WHAT IS REQUIRED: Your task is to retype, exactly and only, the lines from the one containing "You are a GUI" to the final line of the entries, leaving out all pictures.

= = = =

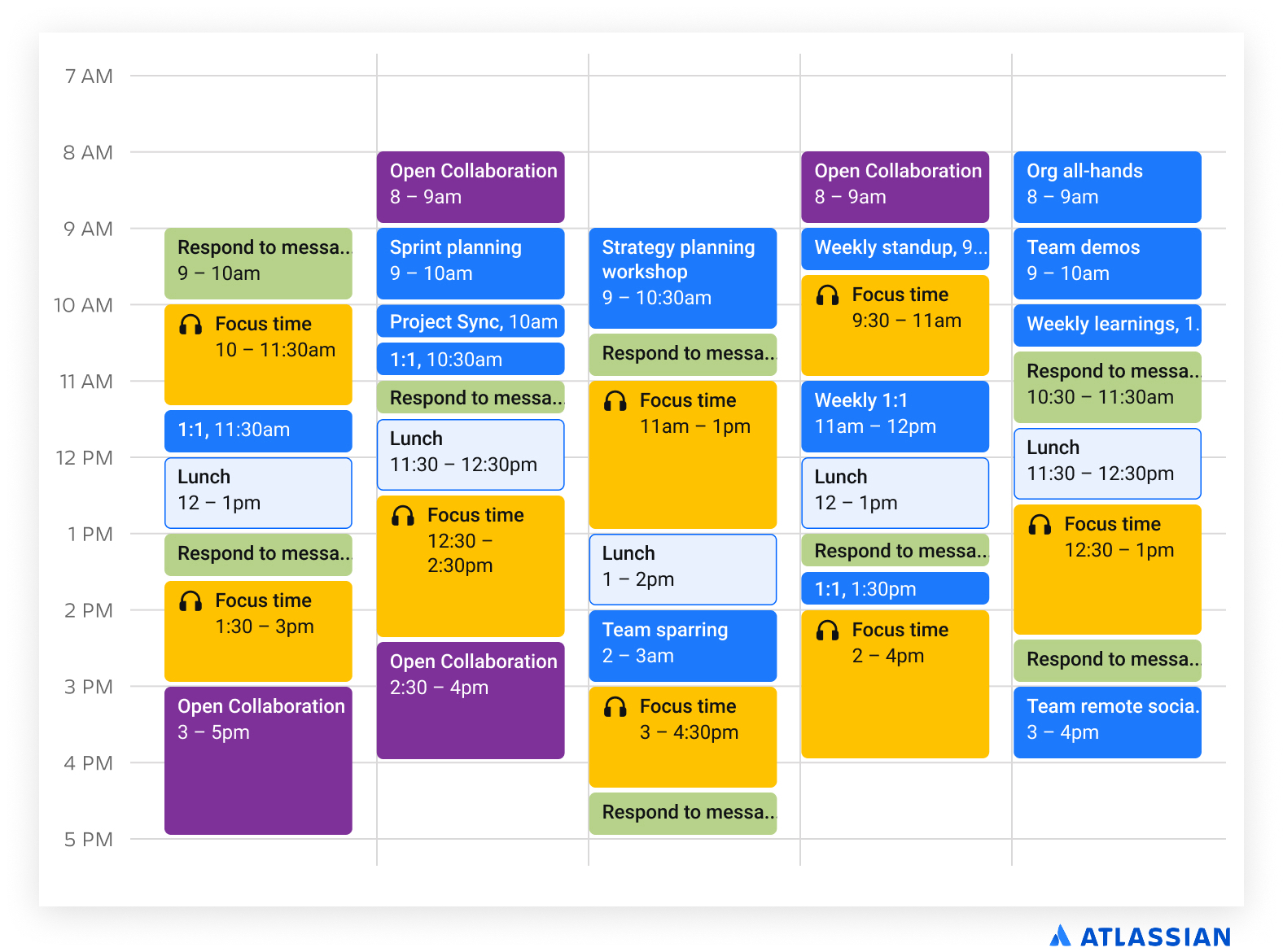Click headphones icon on 12:30 – 2:30pm Focus time
The image size is (1283, 952).
coord(403,516)
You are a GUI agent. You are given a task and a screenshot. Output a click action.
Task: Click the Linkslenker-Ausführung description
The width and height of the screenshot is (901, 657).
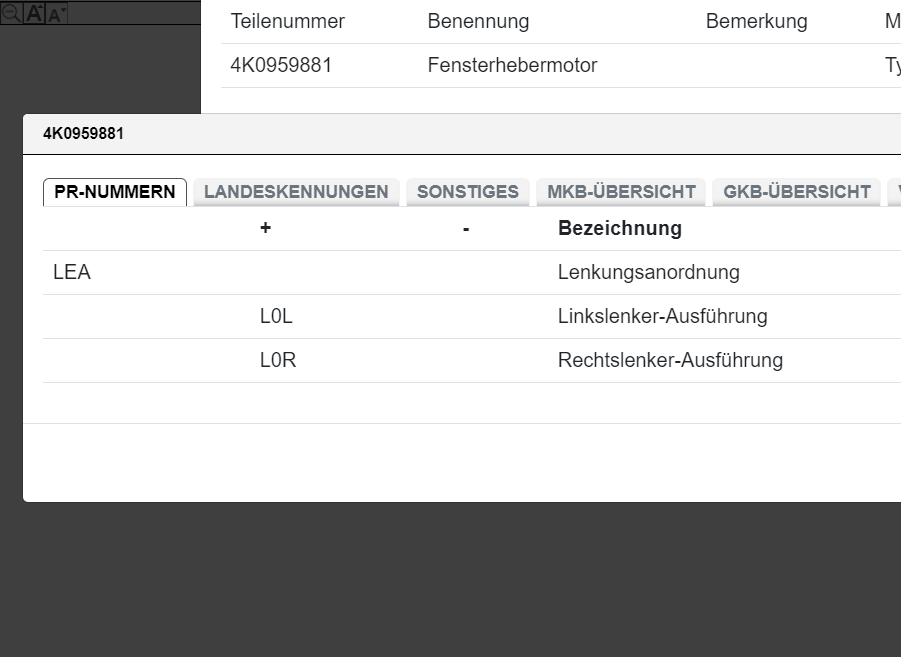[662, 316]
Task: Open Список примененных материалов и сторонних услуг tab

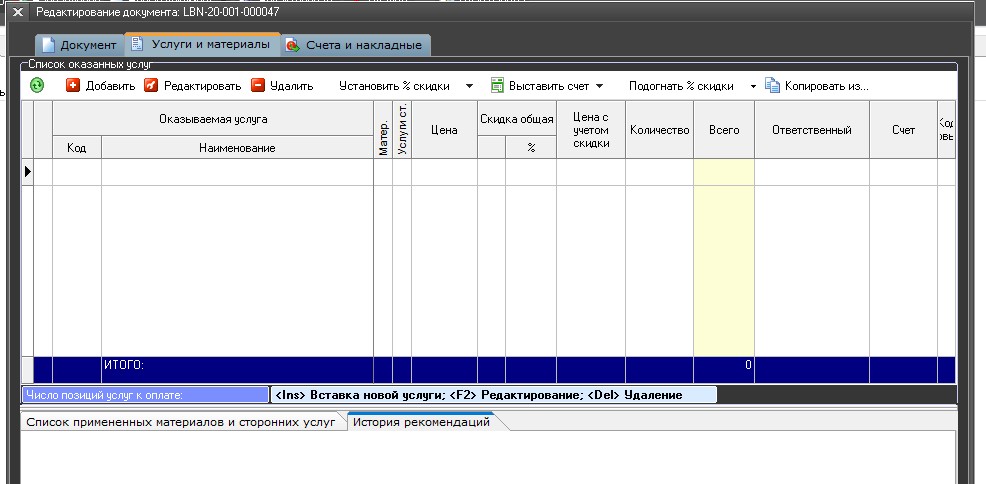Action: [x=180, y=422]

= = = =

WRITTEN RESPONSE:
You are a GUI agent. You are given a task and a screenshot. Output a click action.
Task: Click the Linkslenker-Ausführung description
The width and height of the screenshot is (901, 657).
[662, 316]
Task: Open Список примененных материалов и сторонних услуг tab

Action: [x=180, y=422]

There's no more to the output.